Michel Bernard
La Table Ronde, 211 pages, 20€.
Trois prénoms pour les trois parties de ce livre. Frédéric, Camille, Claude. Frédéric Bazille, l'ami des débuts, mort à la guerre de 1870, il a toujours soutenu Monet et lui a acheté ses premiers tableaux; Camille Doncieux, la première épouse tant aimée, la seule que M onet supportait lorsqu'il était en train de créer ; et Claude Monet lui-même, quand il se retire à Giverny, peint les Nymphéas, reçoit Clémenceau . Trois prénoms pour l''amitié, l'amour et la passion jamais tarie de créer.
On est bien loin du roman biographique classique tant le style de l'auteur, d'une élégance sans fioriture, fait surgir la beauté et l'émotion au détour de ses lignes, tant il saisist avec subtilité l'entremêlement de la vie et de l'oeuvre du grand peintre, l'amour de Camille et sa passion de peindre.
Lumineux!
d'Eugenia Almeida Trad. de l'espagnol,
Métailié, 249 pages, 18 euros.
À Buenos Aires, récemment, à la sortie d'un bar, une jeune femme braque son révolver sur un inconnu puis retourne l'arme contre elle-même et se tue. L'inconnu, lui, s'en va sans se retourner. Ce comportement singulier intrigue Guyot, un journaliste, et son intérêt est encore plus aiguisé quand ses amis policiers adoptent eux aussi une attitude des plus étranges. Cette histoire n'intéresse personne et pourtant il cherche, creuse fouille, remonte dans le passé, mais les cendres de la dictature des années 80 ne sont pas bien froides et à trop les remuer, on risque bien de s'y brûler les doigts.

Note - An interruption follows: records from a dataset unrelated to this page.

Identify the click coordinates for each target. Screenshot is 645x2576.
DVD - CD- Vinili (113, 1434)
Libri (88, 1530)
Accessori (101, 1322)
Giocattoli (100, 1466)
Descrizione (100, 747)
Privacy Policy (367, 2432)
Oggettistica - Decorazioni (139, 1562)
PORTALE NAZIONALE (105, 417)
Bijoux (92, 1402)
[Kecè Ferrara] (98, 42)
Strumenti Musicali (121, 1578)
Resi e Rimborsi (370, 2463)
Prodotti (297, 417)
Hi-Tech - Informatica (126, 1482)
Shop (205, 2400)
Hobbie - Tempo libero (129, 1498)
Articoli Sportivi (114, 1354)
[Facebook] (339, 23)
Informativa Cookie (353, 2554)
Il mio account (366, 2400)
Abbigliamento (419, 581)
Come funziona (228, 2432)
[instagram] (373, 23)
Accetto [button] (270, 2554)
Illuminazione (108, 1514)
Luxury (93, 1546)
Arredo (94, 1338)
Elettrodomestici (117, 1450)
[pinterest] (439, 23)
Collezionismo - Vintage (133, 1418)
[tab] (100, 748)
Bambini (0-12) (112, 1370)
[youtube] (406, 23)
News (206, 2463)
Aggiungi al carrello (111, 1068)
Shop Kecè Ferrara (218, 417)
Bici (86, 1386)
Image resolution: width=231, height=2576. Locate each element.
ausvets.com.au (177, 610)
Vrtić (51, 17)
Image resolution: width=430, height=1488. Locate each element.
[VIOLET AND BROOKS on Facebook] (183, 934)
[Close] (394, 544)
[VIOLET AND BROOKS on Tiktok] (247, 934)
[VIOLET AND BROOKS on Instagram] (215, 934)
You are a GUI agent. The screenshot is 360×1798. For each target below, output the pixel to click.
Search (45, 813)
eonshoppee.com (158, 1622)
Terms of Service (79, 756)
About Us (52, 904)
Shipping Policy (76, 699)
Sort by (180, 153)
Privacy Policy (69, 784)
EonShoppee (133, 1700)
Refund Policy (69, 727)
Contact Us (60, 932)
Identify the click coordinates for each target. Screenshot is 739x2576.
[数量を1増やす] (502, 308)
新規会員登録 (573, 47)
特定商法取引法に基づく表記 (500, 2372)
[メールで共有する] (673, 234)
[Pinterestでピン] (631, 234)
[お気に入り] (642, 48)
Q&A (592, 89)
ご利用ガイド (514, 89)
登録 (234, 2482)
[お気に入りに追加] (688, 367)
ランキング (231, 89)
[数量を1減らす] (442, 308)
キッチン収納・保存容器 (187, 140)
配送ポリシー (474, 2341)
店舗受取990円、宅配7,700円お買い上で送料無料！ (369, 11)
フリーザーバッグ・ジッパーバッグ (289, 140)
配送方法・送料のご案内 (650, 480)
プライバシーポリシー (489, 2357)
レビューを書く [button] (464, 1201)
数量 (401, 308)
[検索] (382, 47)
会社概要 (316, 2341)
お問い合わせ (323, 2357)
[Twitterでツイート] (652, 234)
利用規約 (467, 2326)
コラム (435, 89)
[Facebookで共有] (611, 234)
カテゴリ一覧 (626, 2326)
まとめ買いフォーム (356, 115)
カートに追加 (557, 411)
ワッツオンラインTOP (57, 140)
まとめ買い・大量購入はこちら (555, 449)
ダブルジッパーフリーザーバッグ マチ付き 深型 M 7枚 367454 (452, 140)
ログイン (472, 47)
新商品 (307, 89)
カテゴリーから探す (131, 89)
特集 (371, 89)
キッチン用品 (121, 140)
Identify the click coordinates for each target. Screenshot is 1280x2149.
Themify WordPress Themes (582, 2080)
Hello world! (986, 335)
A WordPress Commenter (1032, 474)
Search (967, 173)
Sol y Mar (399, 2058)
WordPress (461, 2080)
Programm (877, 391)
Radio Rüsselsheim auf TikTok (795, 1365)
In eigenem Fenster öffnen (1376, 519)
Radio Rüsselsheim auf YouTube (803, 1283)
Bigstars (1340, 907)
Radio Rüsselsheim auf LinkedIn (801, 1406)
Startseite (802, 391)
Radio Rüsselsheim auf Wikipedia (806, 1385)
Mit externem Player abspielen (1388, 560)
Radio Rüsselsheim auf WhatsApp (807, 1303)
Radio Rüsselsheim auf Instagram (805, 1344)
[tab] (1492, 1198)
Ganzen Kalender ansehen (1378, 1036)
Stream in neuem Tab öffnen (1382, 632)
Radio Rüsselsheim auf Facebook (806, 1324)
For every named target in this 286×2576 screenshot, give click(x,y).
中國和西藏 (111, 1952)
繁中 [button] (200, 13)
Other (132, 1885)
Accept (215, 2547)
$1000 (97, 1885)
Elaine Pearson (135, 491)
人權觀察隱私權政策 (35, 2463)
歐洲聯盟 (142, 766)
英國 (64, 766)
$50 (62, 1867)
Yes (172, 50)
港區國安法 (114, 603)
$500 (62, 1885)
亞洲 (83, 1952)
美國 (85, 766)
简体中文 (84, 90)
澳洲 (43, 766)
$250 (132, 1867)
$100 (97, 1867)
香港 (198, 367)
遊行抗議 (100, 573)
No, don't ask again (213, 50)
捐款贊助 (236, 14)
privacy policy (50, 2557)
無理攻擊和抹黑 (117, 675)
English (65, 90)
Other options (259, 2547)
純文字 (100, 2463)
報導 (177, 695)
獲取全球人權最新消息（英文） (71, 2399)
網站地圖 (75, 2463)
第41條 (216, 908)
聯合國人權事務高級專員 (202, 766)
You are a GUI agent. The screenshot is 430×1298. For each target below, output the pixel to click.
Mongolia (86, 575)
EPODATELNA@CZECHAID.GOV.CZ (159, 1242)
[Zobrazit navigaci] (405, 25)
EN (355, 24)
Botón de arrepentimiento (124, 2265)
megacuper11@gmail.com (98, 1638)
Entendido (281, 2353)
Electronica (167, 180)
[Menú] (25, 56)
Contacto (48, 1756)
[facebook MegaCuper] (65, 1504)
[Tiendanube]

Un roman oppressant, à l'intrigue implacable, qu'il faut lire entre les lignes, dans le blanc des conversations. Dans un style concis et avec une grande économie de moyens, l'auteur nous donne à comprendre le passé - pas si passé - de l'Argentine.
Serge Joncour
Flammarion, 427 p., 21€.
Ils partagent la même cour d'un immeuble parisien, mais c'est à peu près tout ce qu'ils ont en commun. Aurore emprunte l'escalier A, celui des appartements cossus. C'est une styliste reconnue, une mère de famille à qui tout semble réussir.
Du côté de l'escalier C par contre, tout est vétuste et désolé, et l'existence de Ludovic semble elle aussi très étriquée. Ce provincial, agriculteur sans ferme reconverti dans le recouvrement de dettes,veuf depuis 3 ans, mène à Paris une existence sans joie.
Ils ne font que se croiser, jusqu'au jour où une histoire de corbeaux les rapproche. Ces sinistres oiseaux insupportent Aurore jusqu'à la rendre hystérique. Il décide de l'aider car, elle ne sait comment, il semble tout comprendre de ses failles.
Lui , ce géant à l'air calme mais aux pieds d'argile, qui par son apparence semble dégager une telle force ; elle, qui possède tout, en fait ces deux-là vont combler les manques, trouver la force en l'autre. A travers leur histoire, c'est aussi toutes les difficultés de nos existences contemporaines qui sont passées au peigne fin à travers la sensibilité de l'auteur.
Un grand roman sur la fragilité, la solitude, doublée d'un suspense dramatique, et surtout, surtout, une magnifique histoire d'amour.
Gaël Faye,
Grasset, 224 p., 20€20
Rien de journalistique, pas d'intention historienne dans ce témoignage. Seulement le regard d'un adulte qui cherche celui de l'enfant qu'il était. Dans l'intimité de la violence vécue, l'écriture de Gaël Faye vient nous chercher aux tripes. L'auteur semble si proche, comme s'il se trouvait dans la même pièce que nous. On ne lâche bientôt plus le roman et par la suite, c'est le roman qui ne nous lâche plus: nous partageons désormais un peu de sa hantise percée de souvenirs lumineux.